▶ **Written task**:
Rewrite the part of the material that opens with the line containing "You are a computer-use" and closes with the line containing "click(116, 36)", changing "info icon" to "details icon" and leaving everything else unchanged. Omit the pictures from your answer.

▶ **Entries provided**:
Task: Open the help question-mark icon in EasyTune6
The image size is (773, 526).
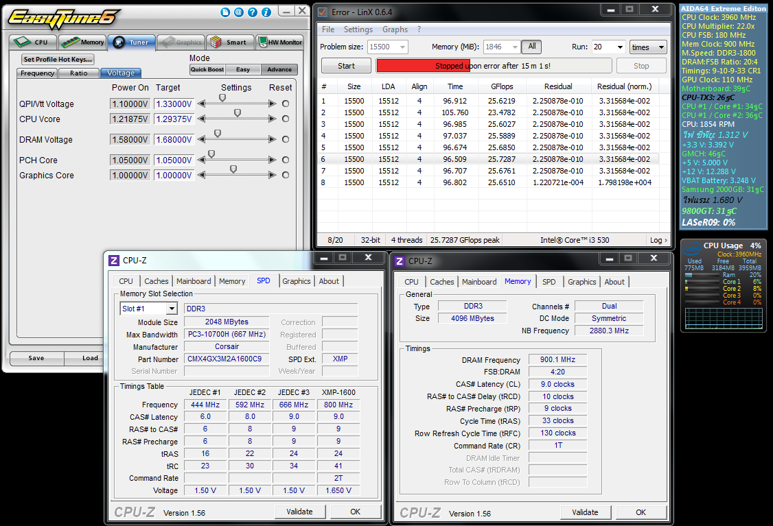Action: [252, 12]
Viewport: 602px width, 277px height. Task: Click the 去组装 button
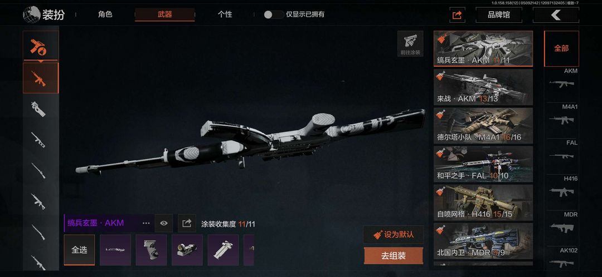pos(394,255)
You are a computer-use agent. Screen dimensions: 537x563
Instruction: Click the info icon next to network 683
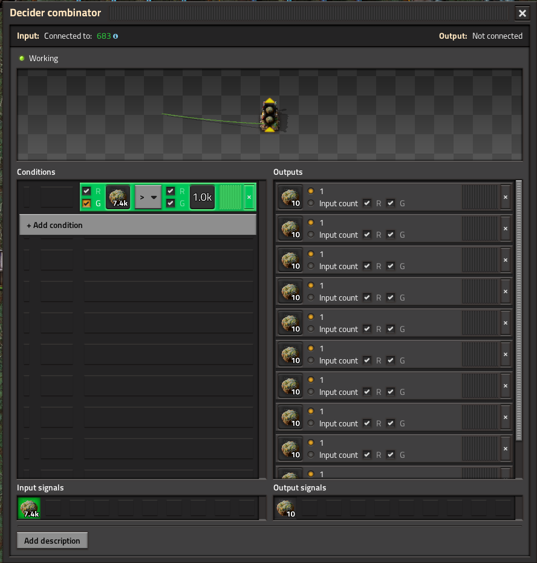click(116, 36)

---

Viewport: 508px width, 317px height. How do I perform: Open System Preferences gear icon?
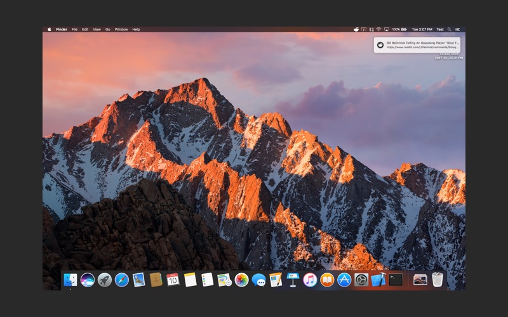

---

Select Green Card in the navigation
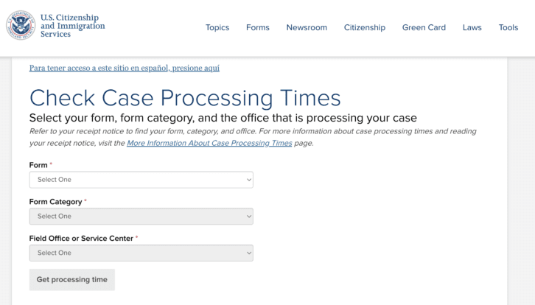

▶ **Result**:
You are a computer-use agent. Screen dimensions: 537x563
Instruction: Click the details icon next to network 683
click(116, 36)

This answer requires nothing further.